▶ _Assignment_
From the entries below, copy exactly the lines from the one that contains "မြန်မာပြည်မှပေးစာ (595, 1688)" through the one that contains "မြန်မာ (67, 1472)", both included, and only those.

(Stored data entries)
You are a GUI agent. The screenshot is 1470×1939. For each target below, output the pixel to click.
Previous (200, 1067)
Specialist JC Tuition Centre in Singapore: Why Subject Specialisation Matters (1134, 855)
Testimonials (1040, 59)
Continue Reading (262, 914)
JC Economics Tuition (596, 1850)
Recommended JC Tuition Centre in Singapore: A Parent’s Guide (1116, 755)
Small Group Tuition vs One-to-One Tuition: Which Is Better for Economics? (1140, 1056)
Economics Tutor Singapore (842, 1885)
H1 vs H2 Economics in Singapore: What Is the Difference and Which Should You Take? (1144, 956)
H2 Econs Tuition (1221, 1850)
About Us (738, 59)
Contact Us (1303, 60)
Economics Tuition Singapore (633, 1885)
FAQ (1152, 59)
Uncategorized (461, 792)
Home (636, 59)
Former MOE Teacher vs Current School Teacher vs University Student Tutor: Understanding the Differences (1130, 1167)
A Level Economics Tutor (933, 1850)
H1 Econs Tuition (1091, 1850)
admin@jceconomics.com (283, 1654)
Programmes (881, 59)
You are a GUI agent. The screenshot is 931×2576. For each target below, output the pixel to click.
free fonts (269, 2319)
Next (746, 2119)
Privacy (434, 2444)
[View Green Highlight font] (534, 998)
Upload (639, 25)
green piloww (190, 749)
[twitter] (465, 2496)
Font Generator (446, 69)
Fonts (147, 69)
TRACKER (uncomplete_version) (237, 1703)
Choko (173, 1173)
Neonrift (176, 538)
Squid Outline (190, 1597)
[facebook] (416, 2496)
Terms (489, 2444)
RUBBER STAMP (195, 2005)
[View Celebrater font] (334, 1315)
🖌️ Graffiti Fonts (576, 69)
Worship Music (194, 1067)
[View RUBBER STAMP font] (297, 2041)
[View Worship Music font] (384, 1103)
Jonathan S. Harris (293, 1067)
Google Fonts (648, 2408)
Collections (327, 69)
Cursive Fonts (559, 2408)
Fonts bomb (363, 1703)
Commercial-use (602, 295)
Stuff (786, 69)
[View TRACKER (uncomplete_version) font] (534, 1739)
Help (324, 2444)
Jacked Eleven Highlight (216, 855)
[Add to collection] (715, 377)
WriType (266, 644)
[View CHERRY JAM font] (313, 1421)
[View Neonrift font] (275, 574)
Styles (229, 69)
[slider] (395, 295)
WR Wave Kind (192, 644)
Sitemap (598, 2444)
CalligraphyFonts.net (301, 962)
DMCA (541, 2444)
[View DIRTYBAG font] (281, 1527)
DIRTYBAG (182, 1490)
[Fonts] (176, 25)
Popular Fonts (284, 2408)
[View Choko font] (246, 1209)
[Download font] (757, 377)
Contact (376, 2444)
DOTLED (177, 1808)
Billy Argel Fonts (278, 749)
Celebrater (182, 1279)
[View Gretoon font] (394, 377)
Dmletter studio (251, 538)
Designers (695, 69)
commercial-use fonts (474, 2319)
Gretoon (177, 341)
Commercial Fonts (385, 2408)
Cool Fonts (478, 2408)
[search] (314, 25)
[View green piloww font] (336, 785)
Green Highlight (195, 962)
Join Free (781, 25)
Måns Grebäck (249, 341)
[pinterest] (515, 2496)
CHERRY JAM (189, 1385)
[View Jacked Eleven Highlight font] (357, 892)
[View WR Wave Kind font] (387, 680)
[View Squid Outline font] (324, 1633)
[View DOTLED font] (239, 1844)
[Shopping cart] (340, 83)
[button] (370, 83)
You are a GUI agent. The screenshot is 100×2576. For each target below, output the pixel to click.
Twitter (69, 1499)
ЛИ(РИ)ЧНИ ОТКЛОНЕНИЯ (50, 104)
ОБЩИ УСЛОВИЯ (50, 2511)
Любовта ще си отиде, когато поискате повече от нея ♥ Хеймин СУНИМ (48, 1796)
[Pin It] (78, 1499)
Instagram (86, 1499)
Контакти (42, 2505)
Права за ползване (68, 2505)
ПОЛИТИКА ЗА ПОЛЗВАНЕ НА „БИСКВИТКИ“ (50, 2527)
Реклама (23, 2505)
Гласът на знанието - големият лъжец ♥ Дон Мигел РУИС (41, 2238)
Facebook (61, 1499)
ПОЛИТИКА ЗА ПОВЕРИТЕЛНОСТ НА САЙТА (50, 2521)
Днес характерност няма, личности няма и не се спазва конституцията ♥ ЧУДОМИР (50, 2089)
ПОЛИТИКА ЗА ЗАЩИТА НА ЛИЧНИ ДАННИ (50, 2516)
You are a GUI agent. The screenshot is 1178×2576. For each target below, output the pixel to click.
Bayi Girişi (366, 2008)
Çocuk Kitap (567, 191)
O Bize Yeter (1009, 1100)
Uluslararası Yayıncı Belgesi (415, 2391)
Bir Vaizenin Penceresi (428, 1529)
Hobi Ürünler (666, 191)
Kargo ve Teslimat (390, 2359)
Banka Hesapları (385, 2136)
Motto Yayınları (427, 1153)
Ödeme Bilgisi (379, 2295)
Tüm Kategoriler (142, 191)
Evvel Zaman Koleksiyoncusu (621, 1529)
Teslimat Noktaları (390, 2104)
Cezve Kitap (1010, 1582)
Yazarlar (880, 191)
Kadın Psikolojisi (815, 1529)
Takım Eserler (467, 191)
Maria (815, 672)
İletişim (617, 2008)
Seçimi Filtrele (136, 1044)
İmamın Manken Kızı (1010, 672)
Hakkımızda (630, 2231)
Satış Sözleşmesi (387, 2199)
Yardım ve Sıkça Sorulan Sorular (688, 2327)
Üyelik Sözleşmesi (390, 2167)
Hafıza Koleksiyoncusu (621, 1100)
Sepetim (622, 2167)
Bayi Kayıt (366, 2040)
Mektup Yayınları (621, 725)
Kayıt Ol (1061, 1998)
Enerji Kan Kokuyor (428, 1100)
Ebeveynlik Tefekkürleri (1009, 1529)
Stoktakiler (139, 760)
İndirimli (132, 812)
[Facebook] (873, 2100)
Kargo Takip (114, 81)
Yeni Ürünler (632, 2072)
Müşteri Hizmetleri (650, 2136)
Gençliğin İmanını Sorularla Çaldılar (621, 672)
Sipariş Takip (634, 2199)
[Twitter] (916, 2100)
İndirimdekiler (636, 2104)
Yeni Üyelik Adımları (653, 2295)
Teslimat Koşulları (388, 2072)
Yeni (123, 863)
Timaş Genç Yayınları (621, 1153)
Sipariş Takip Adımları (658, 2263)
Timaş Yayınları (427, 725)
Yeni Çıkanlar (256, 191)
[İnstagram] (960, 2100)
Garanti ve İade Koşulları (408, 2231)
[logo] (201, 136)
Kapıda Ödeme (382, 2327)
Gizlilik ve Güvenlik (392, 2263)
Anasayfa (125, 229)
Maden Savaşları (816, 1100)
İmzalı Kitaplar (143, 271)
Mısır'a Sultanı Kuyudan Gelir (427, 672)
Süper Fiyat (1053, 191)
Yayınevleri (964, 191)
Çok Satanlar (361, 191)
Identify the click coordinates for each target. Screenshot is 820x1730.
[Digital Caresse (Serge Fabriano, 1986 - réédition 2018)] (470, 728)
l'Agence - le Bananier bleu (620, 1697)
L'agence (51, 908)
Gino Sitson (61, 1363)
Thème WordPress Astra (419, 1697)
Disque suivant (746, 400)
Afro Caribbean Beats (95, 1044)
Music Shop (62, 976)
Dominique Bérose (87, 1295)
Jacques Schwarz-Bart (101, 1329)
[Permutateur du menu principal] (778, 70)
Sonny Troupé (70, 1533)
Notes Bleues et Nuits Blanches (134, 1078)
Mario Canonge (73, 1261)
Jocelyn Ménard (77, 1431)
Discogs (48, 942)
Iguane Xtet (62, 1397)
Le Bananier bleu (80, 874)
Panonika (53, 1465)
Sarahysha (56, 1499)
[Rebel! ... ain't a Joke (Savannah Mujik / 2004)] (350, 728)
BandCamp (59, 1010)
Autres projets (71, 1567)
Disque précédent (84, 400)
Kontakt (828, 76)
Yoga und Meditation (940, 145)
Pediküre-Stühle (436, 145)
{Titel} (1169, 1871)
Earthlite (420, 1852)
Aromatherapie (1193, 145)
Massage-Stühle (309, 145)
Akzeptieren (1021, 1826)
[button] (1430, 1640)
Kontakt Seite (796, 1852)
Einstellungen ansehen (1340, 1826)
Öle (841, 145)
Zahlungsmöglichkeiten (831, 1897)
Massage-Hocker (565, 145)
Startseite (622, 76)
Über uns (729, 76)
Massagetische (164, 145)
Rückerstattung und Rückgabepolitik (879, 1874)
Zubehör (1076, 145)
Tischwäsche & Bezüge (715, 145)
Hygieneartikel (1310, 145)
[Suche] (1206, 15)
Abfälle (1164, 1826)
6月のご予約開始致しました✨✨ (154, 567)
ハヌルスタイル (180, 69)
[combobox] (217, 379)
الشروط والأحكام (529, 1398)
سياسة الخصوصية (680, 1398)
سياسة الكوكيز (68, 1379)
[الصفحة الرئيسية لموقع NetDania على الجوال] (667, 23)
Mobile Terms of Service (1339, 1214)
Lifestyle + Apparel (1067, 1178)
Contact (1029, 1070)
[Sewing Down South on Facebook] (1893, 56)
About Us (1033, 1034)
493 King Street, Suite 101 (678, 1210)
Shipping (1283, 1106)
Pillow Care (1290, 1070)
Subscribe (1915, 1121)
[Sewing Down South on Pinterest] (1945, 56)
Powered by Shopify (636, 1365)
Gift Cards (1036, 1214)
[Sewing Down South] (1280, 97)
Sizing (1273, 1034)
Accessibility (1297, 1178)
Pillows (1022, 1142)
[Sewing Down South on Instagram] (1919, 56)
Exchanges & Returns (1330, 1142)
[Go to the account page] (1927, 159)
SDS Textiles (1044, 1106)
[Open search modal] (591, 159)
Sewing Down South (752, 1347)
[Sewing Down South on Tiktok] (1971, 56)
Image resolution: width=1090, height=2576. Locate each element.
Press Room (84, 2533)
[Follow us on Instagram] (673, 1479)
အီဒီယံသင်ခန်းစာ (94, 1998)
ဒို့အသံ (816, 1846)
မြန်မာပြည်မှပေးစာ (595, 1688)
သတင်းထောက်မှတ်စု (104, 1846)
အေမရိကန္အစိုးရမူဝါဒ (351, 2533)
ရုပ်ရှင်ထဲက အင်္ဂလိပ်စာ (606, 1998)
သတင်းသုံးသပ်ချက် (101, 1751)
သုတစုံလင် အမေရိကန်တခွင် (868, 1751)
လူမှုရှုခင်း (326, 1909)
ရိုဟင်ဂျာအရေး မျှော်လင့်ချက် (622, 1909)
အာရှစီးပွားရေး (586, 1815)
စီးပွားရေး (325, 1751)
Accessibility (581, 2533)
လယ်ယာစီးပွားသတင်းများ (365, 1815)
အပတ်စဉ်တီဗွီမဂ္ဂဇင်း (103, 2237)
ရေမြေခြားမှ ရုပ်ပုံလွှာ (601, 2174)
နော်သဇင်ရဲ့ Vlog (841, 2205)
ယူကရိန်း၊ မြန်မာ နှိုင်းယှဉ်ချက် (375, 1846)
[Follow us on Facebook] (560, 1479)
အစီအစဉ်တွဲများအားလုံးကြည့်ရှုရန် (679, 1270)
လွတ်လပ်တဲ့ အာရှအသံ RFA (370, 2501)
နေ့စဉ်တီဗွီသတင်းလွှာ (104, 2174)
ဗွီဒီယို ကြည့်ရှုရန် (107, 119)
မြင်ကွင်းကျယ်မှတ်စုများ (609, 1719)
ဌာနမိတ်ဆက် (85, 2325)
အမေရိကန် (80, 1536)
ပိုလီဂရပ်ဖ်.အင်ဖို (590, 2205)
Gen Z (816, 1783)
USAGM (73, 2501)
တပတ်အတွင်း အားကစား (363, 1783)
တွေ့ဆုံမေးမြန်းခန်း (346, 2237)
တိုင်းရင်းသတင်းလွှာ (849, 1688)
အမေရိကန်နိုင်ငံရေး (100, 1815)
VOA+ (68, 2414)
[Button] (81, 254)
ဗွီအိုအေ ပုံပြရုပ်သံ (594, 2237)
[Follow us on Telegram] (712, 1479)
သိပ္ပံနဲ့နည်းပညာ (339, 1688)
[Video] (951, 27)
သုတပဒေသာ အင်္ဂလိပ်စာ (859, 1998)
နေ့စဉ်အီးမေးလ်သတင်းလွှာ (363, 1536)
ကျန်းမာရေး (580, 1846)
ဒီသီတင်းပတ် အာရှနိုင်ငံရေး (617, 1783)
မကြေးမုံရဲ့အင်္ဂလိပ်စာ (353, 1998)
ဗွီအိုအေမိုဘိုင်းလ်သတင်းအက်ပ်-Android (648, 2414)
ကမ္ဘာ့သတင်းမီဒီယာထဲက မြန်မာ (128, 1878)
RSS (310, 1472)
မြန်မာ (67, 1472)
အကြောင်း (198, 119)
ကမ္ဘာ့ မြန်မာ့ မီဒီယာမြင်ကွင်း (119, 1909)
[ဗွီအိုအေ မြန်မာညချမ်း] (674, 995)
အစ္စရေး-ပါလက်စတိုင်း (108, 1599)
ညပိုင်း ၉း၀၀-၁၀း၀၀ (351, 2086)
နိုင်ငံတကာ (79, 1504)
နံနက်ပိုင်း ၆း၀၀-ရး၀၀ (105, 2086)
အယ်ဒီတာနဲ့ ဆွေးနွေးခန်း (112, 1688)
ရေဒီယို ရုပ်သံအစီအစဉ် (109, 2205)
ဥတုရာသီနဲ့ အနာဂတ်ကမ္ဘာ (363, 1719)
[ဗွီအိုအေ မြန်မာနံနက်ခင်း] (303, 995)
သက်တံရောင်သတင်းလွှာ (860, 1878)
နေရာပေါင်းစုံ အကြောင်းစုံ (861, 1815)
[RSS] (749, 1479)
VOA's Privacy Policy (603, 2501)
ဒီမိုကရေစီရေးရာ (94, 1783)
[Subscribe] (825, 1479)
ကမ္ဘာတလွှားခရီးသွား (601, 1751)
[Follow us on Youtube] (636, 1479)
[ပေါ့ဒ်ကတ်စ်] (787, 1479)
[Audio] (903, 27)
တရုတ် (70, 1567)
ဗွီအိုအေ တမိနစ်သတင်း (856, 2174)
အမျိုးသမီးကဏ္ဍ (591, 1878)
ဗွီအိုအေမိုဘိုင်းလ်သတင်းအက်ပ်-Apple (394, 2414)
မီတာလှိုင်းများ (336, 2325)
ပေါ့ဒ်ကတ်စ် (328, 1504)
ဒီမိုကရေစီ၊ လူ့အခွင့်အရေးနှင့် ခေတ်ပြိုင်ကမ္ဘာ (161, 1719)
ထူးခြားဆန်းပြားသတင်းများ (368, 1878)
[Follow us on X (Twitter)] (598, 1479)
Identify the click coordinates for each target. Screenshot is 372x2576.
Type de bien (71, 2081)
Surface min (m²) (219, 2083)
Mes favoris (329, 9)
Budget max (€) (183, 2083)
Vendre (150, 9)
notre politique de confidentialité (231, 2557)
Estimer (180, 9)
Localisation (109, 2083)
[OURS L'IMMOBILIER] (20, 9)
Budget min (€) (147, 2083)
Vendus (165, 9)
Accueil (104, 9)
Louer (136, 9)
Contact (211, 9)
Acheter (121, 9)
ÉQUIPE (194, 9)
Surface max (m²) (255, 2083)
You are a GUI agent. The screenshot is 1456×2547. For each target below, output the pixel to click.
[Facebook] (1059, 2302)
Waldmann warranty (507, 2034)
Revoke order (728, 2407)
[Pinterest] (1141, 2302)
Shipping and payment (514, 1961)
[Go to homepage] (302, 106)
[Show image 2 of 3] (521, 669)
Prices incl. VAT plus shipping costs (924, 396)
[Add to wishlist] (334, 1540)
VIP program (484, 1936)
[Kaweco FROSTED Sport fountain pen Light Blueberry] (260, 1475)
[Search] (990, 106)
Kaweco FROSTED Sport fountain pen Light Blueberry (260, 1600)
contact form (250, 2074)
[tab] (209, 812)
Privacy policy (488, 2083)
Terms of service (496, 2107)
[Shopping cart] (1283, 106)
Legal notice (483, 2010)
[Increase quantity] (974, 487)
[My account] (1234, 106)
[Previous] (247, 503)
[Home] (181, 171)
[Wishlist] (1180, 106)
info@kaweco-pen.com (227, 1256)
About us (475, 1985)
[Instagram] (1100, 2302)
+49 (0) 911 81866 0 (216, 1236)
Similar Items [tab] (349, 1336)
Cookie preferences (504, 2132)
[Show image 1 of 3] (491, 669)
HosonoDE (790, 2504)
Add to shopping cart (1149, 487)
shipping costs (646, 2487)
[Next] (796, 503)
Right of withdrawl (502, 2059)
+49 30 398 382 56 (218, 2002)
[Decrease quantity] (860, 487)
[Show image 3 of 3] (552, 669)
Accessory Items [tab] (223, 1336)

▶ _Response to the task_
မြန်မာပြည်မှပေးစာ (595, 1688)
သတင်းထောက်မှတ်စု (104, 1846)
အေမရိကန္အစိုးရမူဝါဒ (351, 2533)
ရုပ်ရှင်ထဲက အင်္ဂလိပ်စာ (606, 1998)
သတင်းသုံးသပ်ချက် (101, 1751)
သုတစုံလင် အမေရိကန်တခွင် (868, 1751)
လူမှုရှုခင်း (326, 1909)
ရိုဟင်ဂျာအရေး မျှော်လင့်ချက် (622, 1909)
အာရှစီးပွားရေး (586, 1815)
စီးပွားရေး (325, 1751)
Accessibility (581, 2533)
လယ်ယာစီးပွားသတင်းများ (365, 1815)
အပတ်စဉ်တီဗွီမဂ္ဂဇင်း (103, 2237)
ရေမြေခြားမှ ရုပ်ပုံလွှာ (601, 2174)
နော်သဇင်ရဲ့ Vlog (841, 2205)
ယူကရိန်း၊ မြန်မာ နှိုင်းယှဉ်ချက် (375, 1846)
[Follow us on Facebook] (560, 1479)
အစီအစဉ်တွဲများအားလုံးကြည့်ရှုရန် (679, 1270)
လွတ်လပ်တဲ့ အာရှအသံ RFA (370, 2501)
နေ့စဉ်တီဗွီသတင်းလွှာ (104, 2174)
ဗွီဒီယို ကြည့်ရှုရန် (107, 119)
မြင်ကွင်းကျယ်မှတ်စုများ (609, 1719)
ဌာနမိတ်ဆက် (85, 2325)
အမေရိကန် (80, 1536)
ပိုလီဂရပ်ဖ်.အင်ဖို (590, 2205)
Gen Z (816, 1783)
USAGM (73, 2501)
တပတ်အတွင်း အားကစား (363, 1783)
တွေ့ဆုံမေးမြန်းခန်း (346, 2237)
တိုင်းရင်းသတင်းလွှာ (849, 1688)
အမေရိကန်နိုင်ငံရေး (100, 1815)
VOA+ (68, 2414)
[Button] (81, 254)
ဗွီအိုအေ ပုံပြရုပ်သံ (594, 2237)
[Follow us on Telegram] (712, 1479)
သိပ္ပံနဲ့နည်းပညာ (339, 1688)
[Video] (951, 27)
သုတပဒေသာ အင်္ဂလိပ်စာ (859, 1998)
နေ့စဉ်အီးမေးလ်သတင်းလွှာ (363, 1536)
ကျန်းမာရေး (580, 1846)
ဒီသီတင်းပတ် အာရှနိုင်ငံရေး (617, 1783)
မကြေးမုံရဲ့အင်္ဂလိပ်စာ (353, 1998)
ဗွီအိုအေမိုဘိုင်းလ်သတင်းအက်ပ်-Android (648, 2414)
ကမ္ဘာ့သတင်းမီဒီယာထဲက မြန်မာ (128, 1878)
RSS (310, 1472)
မြန်မာ (67, 1472)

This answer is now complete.